Dataset entries
>>>
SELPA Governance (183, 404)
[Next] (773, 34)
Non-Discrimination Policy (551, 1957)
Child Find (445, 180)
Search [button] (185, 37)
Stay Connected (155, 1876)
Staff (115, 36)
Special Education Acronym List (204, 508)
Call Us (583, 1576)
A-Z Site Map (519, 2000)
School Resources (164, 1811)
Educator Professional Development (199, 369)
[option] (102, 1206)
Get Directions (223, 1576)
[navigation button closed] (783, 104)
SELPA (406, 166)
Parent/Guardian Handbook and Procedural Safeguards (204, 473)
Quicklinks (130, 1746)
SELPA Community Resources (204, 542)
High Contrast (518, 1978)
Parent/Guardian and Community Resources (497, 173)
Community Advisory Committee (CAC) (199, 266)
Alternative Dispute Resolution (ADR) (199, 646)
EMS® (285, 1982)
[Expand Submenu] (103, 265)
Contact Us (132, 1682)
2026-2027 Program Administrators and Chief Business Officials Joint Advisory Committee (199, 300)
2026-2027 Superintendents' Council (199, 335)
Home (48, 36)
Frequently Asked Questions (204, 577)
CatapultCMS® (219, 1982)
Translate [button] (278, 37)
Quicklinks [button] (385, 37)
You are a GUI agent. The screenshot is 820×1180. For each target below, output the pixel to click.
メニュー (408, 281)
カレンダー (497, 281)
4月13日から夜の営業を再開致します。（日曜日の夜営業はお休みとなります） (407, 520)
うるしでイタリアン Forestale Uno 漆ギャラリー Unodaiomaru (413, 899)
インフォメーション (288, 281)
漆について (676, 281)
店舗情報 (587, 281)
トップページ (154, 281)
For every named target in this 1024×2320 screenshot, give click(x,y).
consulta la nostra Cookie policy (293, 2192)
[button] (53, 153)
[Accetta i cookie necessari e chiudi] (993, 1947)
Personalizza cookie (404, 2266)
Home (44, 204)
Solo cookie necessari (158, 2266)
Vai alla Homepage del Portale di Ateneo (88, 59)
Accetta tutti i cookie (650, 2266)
<<<
WHAT YOU SHOULD DO: Copy out the lines starting at the one containing "Special Education Acronym List (204, 508)" and ending with the last line of the entries. Include nothing else.

ANSWER BELOW:
Special Education Acronym List (204, 508)
Call Us (583, 1576)
A-Z Site Map (519, 2000)
School Resources (164, 1811)
Educator Professional Development (199, 369)
[option] (102, 1206)
Get Directions (223, 1576)
[navigation button closed] (783, 104)
SELPA (406, 166)
Parent/Guardian Handbook and Procedural Safeguards (204, 473)
Quicklinks (130, 1746)
SELPA Community Resources (204, 542)
High Contrast (518, 1978)
Parent/Guardian and Community Resources (497, 173)
Community Advisory Committee (CAC) (199, 266)
Alternative Dispute Resolution (ADR) (199, 646)
EMS® (285, 1982)
[Expand Submenu] (103, 265)
Contact Us (132, 1682)
2026-2027 Program Administrators and Chief Business Officials Joint Advisory Committee (199, 300)
2026-2027 Superintendents' Council (199, 335)
Home (48, 36)
Frequently Asked Questions (204, 577)
CatapultCMS® (219, 1982)
Translate [button] (278, 37)
Quicklinks [button] (385, 37)
You are a GUI agent. The screenshot is 820×1180. For each target below, output the pixel to click.
メニュー (408, 281)
カレンダー (497, 281)
4月13日から夜の営業を再開致します。（日曜日の夜営業はお休みとなります） (407, 520)
うるしでイタリアン Forestale Uno 漆ギャラリー Unodaiomaru (413, 899)
インフォメーション (288, 281)
漆について (676, 281)
店舗情報 (587, 281)
トップページ (154, 281)
For every named target in this 1024×2320 screenshot, give click(x,y).
consulta la nostra Cookie policy (293, 2192)
[button] (53, 153)
[Accetta i cookie necessari e chiudi] (993, 1947)
Personalizza cookie (404, 2266)
Home (44, 204)
Solo cookie necessari (158, 2266)
Vai alla Homepage del Portale di Ateneo (88, 59)
Accetta tutti i cookie (650, 2266)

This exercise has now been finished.